3. A data packing method according to claim 2, wherein the file header is a structure body defining a data block size, a number of unique data blocks, a data block ID size, a number of files in the packet, and location information of metadata in the packet;

all unique data blocks are stored immediately after the file header; following the data blocks, logical representation metadata for the files in the data package is stored.

4. A data packaging method according to claim 3, wherein said logical representation metadata is composed of a plurality of entities, wherein one entity represents one file.

5. A data packing method according to claim 4, wherein file name length, number of data blocks, data block ID size and last data block size information are recorded in the physical header of the logical file.

6. A data packing method according to claim 5, characterized in that the file name data is stored after the physical header of the logical file, and the file name data is followed by the numbers of a group of unique data blocks, wherein the numbers correspond to the data blocks in the unique data block set one by one.

7. A data packing method according to claim 1, further comprising:

when data is read, the logic file is read firstly, then the corresponding data block is taken out from the storage system according to the FP sequence, and the physical file copy is restored.
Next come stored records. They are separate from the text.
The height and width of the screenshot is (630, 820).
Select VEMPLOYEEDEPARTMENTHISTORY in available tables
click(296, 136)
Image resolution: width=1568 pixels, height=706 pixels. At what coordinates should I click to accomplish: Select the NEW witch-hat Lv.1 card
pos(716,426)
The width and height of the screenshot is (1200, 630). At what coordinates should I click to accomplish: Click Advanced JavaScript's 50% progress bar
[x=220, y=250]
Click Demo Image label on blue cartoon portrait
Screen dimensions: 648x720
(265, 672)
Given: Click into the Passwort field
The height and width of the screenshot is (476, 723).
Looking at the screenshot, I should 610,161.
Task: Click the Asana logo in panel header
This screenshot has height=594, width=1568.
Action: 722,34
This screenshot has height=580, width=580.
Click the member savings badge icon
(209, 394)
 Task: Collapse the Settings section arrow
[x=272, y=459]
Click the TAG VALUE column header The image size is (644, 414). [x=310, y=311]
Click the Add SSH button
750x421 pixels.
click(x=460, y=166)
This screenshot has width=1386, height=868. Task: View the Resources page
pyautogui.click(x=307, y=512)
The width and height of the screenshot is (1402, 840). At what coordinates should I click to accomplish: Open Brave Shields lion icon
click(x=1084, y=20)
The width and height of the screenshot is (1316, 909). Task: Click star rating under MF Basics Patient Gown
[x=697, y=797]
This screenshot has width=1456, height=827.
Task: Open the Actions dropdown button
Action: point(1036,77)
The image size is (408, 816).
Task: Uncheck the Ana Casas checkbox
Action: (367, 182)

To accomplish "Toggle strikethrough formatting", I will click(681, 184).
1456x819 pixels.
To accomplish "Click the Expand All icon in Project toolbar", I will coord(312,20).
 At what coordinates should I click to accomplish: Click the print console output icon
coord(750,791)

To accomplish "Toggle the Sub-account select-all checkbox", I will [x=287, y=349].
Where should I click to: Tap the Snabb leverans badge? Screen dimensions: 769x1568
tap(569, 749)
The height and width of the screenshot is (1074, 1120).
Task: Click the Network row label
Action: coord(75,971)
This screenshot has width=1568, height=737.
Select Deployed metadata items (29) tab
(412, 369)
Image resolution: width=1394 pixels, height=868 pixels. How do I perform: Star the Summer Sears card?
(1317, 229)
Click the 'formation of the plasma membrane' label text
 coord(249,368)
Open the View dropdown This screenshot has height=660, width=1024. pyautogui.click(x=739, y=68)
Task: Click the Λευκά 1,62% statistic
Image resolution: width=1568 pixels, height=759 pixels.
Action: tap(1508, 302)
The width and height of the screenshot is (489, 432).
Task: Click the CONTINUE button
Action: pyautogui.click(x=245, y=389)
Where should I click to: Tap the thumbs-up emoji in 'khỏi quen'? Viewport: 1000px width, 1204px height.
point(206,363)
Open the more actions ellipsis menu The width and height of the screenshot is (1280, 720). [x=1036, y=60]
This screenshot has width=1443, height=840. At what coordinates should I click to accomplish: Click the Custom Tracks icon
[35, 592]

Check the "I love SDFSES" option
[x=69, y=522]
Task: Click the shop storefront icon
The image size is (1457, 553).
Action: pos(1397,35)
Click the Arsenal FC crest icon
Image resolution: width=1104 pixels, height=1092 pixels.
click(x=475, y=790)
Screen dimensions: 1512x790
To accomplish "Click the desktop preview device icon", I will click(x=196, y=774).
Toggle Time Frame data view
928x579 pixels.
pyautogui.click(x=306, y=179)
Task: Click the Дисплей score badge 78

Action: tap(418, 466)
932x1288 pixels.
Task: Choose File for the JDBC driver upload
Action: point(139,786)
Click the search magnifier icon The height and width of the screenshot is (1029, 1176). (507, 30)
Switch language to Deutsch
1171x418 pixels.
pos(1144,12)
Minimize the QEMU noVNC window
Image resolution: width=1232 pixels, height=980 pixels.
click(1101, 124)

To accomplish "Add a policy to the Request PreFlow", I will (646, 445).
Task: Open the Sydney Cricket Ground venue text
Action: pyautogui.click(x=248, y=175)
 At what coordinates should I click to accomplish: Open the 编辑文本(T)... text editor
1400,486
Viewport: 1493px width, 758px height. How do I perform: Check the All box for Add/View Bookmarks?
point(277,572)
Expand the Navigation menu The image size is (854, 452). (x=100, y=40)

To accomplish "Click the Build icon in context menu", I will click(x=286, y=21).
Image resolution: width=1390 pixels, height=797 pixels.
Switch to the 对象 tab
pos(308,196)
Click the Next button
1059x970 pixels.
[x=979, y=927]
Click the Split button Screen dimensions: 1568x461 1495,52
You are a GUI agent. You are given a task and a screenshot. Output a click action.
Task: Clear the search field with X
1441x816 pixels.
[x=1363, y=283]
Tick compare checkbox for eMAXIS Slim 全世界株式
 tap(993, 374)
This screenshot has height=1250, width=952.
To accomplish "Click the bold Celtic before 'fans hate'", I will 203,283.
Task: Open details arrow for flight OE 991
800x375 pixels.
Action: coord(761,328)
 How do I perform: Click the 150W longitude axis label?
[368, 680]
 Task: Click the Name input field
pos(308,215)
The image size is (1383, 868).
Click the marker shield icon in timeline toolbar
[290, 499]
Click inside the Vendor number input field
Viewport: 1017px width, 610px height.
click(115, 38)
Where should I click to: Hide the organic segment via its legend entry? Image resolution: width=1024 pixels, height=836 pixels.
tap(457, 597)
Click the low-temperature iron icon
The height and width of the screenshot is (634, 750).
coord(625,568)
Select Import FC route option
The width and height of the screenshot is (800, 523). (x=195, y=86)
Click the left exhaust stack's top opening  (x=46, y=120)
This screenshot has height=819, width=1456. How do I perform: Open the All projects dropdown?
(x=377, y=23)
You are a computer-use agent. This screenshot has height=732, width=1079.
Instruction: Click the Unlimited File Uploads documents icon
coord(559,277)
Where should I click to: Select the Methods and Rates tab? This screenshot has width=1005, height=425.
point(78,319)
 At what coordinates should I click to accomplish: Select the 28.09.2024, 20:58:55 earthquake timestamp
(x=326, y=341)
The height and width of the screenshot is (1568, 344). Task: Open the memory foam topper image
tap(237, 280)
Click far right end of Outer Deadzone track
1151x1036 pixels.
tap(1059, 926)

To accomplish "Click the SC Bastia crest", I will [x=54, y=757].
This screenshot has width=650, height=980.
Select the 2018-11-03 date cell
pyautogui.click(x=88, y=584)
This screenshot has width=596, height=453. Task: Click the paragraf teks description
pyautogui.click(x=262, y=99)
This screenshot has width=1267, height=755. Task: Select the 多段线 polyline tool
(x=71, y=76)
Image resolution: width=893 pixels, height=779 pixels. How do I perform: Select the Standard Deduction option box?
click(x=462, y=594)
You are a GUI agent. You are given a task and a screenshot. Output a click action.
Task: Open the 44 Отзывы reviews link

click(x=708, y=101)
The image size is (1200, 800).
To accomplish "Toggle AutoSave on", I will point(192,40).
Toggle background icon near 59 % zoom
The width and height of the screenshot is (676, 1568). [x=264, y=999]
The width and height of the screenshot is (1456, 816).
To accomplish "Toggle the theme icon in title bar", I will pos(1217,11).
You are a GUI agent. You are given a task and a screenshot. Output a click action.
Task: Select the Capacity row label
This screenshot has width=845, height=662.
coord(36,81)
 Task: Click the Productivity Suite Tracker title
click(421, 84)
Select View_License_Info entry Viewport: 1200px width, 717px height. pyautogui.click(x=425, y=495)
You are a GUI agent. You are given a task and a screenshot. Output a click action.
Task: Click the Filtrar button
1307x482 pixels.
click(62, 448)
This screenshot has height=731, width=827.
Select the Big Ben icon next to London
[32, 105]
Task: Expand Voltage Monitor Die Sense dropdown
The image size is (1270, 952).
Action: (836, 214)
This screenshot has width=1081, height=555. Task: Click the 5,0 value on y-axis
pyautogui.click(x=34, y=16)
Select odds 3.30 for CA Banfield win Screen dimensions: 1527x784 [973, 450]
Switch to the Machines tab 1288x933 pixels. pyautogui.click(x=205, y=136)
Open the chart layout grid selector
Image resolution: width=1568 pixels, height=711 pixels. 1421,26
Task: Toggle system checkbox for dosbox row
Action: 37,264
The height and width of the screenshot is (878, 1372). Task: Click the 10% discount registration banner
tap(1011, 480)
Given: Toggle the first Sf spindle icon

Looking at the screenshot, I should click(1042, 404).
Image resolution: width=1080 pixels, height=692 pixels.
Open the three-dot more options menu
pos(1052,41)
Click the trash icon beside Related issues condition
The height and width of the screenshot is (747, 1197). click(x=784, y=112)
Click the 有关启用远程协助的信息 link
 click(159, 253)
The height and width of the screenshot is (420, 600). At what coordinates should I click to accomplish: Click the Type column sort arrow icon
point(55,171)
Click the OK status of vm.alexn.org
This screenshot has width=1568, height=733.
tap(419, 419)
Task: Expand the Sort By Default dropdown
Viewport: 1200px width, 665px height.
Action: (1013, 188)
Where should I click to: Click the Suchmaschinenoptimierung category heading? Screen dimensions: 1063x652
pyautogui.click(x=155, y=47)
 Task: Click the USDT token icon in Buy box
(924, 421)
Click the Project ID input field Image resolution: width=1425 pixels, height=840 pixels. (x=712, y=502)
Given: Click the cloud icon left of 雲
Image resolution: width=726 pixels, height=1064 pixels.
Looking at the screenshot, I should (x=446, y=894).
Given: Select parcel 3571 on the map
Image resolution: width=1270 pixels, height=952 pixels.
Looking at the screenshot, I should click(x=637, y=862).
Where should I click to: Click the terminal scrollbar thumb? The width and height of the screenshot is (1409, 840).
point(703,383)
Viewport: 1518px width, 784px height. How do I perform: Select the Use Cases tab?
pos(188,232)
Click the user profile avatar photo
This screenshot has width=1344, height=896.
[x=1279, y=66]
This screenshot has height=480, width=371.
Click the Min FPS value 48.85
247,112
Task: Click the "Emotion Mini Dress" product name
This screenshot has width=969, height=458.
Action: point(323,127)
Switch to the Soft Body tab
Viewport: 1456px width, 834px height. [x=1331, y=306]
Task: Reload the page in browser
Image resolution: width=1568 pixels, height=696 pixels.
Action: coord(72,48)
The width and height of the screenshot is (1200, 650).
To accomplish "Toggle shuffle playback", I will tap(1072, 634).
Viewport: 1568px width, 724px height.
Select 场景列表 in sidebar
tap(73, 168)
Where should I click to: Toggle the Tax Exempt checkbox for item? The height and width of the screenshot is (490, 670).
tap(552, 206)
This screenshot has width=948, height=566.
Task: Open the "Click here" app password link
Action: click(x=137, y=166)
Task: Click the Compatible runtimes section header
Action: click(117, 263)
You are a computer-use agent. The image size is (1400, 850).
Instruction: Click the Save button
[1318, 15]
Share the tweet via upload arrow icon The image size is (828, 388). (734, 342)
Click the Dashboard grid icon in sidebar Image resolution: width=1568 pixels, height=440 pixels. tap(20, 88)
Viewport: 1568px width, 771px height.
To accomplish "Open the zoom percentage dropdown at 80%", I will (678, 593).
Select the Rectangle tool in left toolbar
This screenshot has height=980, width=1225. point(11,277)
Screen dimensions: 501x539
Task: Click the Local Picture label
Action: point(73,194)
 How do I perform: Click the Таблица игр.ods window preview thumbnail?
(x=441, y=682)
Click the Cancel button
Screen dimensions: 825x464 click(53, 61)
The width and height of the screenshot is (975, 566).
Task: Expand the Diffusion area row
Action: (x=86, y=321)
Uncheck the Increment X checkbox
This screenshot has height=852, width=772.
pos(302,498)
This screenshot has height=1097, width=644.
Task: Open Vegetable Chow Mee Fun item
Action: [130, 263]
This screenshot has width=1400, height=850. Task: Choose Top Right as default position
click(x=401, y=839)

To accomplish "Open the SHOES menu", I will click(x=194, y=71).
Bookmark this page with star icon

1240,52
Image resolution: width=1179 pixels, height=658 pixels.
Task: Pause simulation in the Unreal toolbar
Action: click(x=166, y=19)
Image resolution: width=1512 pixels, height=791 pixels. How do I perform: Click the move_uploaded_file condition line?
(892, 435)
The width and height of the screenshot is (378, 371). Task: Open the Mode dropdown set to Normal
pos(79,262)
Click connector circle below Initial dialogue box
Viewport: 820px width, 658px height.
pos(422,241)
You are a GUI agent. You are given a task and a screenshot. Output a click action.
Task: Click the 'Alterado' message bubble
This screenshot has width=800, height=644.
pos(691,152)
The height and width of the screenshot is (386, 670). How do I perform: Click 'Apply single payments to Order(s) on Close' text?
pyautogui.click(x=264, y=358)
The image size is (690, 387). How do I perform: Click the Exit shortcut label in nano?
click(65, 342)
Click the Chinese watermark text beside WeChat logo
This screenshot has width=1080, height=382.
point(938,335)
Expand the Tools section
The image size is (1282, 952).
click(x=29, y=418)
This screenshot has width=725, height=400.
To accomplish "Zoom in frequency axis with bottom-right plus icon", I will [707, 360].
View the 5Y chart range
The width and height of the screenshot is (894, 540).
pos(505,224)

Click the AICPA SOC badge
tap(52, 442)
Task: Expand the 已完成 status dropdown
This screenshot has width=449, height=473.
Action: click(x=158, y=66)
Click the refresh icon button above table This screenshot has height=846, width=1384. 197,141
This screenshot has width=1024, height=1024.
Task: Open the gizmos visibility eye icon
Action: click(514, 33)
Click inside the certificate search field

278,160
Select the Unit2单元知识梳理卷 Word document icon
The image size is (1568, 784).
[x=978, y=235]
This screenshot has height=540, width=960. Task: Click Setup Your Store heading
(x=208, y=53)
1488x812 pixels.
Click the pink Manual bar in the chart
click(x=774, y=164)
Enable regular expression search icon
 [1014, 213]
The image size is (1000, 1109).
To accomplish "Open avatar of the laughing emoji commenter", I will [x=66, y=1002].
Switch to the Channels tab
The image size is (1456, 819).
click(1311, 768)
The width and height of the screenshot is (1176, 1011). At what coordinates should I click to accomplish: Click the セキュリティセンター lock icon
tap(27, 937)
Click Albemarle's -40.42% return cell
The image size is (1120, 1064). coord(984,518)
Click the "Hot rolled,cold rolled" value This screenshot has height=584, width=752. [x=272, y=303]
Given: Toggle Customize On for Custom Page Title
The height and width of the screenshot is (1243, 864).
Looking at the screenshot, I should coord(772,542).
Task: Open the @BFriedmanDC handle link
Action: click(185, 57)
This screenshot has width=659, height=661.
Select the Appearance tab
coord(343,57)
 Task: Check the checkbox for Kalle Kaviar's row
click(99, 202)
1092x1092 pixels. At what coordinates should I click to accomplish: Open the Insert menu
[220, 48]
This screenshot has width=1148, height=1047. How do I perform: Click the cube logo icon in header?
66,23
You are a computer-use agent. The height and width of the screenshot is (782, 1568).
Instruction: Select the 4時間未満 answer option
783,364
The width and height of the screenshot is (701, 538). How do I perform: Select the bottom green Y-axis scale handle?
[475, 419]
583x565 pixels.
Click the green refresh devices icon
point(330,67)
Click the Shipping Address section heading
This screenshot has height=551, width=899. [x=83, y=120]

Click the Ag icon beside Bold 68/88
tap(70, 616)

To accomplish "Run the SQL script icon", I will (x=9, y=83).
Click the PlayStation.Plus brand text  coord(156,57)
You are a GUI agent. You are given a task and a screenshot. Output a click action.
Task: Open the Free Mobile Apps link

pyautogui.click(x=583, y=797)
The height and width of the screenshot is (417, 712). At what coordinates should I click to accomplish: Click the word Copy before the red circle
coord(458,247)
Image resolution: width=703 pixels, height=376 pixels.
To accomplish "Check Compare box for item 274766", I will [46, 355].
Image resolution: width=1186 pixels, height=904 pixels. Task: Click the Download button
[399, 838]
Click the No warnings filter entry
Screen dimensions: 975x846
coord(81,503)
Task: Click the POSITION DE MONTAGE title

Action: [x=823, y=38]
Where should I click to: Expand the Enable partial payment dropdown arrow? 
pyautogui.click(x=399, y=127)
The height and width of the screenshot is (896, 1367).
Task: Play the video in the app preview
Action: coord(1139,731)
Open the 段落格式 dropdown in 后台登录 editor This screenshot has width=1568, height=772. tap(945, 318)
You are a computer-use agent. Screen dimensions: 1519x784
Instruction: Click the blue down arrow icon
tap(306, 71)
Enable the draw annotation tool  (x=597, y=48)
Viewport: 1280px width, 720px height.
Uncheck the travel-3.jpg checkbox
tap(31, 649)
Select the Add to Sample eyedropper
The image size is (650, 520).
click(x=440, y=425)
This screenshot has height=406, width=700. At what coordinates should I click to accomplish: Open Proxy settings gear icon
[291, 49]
8. A data packaging device is characterized by comprising a source file acquisition module, a segmentation module, a calculation processing module, a logic file creation module and a data packet generation module;

the source file acquisition module is used for acquiring a source file to be packaged;

the segmentation module is used for segmenting the acquired source file into data blocks;

the calculation processing module is used for calculating data blocks for which the FP fingerprints are deleted repeatedly by adopting a Hash algorithm and reserving the data blocks with the same FP fingerprints;

the logical file creating module is used for creating a logical file of the physical file corresponding to the data block and corresponding the physical file to the logical file;

and the data packet generating module is used for forming the FP fingerprints into a metadata sequence and packaging the source files to be packaged into data packets with set formats.

9. The data packaging apparatus of claim 8, further comprising a physical file restoring module, wherein the physical file restoring module is configured to read the logical file, and then retrieve the corresponding data block from the storage system according to the FP sequence to restore the physical file copy.